Matthew Lynn

Italy isn’t the next Greece. Here’s why | 6 June 2018

Everyone thinks they know the script of how Italy’s saga will play out. As the populists take power in Rome, they will rail against Brussels, try to fight austerity, come up with some bold plans for reforming the euro, and hold a referendum or two. And then they will meekly cave in as Angela Merkel and the European Central Bank, the euro-zone’s equivalent of Gordon Brown’s ‘big clunking fist’ from a decade ago, bring them to heel. After all, that’s what happened in Greece when Syriza took power. A lot of fighting talk was followed by a dismal surrender, and five years of budget cuts, tax rises, and unending recession.

But there is a chance that Italy will be different. Why? Because it is a far bigger economy? Because it has a trade surplus? Because its debts are so enormous – a trillion euros owed to the rest of euro-zone – that it holds a stronger hand? Those are all important factors, and may well help. But the real reason it might be different is this: between them the Five Star Movement and the League have a plan. And it is not a bad one either.

When Syriza took power, its leather-jacketed finance minister Yanis Varoufakis toyed with the various proposals for an overnight withdrawal from the euro. It was, however, back-of-a-fag-packet stuff: think Boris Johnson on a bad day. No real, detailed planning had been put in place. When the ECB effectively switched off the cash machines, in a brutal display of central banking authority, the game was up. Three years later, Italy’s populists appear to have learnt from that defeat. Taking power yesterday, Italy’s new Prime Minister Giuseppe Conte showed few signs of compromising on the coalition’s radical challenge to the EU’s establishment. And unlike Syriza, the mechanisms have already been carefully thought through.

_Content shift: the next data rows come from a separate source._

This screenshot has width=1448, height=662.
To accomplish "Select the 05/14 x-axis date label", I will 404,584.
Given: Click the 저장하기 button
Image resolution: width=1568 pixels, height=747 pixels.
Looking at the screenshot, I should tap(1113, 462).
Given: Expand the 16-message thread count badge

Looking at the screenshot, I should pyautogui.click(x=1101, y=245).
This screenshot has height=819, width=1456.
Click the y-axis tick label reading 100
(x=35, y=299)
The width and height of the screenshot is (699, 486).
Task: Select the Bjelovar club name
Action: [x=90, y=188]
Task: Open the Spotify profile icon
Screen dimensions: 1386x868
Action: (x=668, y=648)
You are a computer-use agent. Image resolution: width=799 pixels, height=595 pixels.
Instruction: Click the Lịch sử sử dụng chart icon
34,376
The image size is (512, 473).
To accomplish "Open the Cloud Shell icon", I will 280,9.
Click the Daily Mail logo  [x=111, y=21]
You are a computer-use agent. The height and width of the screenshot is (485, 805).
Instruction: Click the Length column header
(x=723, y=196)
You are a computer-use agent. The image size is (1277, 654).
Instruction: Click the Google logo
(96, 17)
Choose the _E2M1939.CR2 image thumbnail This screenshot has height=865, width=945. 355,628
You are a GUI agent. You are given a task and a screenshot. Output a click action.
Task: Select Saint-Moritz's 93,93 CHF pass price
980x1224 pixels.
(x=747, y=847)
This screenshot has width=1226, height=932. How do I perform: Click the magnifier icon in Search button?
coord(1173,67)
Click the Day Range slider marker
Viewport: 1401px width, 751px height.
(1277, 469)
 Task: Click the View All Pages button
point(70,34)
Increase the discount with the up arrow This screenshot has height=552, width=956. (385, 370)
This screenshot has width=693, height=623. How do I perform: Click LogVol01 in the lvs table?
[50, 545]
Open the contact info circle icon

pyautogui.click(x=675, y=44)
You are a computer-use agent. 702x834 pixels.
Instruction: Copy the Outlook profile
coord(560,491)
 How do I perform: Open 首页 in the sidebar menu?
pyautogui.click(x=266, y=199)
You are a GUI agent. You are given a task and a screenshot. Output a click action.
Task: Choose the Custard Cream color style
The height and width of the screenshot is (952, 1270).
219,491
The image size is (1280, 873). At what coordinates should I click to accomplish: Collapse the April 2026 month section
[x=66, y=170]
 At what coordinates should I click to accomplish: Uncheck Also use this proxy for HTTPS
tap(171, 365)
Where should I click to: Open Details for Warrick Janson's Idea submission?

Most significantly, the coalition is looking at a ‘parallel currency’. A small group of Italian economists have been quietly working on this for a few years. Its main architect, Claudio Borghi Aquilini, is hardly an idiot: a former Deutsche Bank and Merrill Lynch banker, he now teaches economics. The proposed ‘mini-BOTs’ would see government debt issued in newly minted IOUs, which could then be used to pay state and welfare bills, collect taxes, and could circulate freely within Italy. In fact, all money these days is simply a form of state-backed IOU. The important point about the ‘mini-BOT’ is that it could be established alongside the euro. There need be no sudden, traumatic disruption. It could gradually replace the single currency, or indeed run alongside it forever. Could that work? No one really knows. It has never been tried. But there is nothing in the textbooks to say it couldn’t. Indeed John Major proposed a parallel currency at the time the euro was launched. And if you count Bitcoin as a form of money, most countries already have at least two. On top of that, the proposed flat taxes, which Conte re-committed himself to this week, will massively reflate demand. That matters as well. Why? Because you can’t pull off a reform of this magnitude without lots of consumer spending to keep the economy growing.

The markets and most ‘experts’ are assuming that because the last challenge to the euro failed, this one will as well. But that is not necessarily true. Sure, it won’t be easy. As Theresa May could no doubt advise Signor Conte, getting out any EU scheme is a lot of hassle. That said, the plan is a perfectly workable one – which means Italy’s radicals might just have a chance of pulling it off.